== PROVIDED INFORMATION

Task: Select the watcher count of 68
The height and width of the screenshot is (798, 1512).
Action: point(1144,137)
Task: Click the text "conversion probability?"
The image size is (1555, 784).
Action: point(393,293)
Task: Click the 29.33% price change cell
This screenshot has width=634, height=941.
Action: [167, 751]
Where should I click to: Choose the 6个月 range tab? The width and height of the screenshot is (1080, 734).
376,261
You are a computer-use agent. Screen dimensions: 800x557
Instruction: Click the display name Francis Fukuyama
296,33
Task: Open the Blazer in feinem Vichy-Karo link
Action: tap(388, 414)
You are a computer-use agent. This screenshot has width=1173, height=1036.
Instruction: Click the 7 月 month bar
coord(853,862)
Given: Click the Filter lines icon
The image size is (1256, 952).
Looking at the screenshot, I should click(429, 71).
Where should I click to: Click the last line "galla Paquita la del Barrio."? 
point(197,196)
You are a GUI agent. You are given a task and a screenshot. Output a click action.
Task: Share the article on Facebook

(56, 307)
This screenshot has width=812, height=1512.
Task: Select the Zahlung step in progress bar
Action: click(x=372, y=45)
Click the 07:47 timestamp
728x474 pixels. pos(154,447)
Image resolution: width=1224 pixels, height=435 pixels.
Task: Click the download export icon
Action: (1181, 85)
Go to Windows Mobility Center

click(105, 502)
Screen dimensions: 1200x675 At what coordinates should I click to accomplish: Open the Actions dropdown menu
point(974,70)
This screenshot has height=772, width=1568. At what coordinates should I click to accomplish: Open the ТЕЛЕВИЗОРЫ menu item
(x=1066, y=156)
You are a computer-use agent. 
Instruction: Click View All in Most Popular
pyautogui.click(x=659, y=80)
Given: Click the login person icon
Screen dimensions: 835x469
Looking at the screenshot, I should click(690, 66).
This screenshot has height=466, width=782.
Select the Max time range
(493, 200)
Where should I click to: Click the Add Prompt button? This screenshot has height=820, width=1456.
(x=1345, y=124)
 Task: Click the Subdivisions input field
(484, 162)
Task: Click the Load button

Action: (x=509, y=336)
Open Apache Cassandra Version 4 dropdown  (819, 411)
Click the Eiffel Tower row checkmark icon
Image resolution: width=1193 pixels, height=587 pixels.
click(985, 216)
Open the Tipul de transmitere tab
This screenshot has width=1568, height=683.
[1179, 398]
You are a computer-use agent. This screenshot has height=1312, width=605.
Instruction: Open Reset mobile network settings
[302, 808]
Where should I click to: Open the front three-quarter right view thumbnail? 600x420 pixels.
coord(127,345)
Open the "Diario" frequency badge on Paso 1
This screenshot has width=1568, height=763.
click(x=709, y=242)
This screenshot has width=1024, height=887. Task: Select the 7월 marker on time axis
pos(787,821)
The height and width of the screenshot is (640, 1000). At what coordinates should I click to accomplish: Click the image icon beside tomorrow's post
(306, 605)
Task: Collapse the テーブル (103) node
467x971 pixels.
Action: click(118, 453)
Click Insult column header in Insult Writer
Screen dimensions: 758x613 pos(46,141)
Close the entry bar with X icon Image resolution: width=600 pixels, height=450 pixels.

====

EXERCISE DIRECTIONS:
In the entries above, how many lines hold the word "computer"? State the number only.

YOUR SOLUTION:
4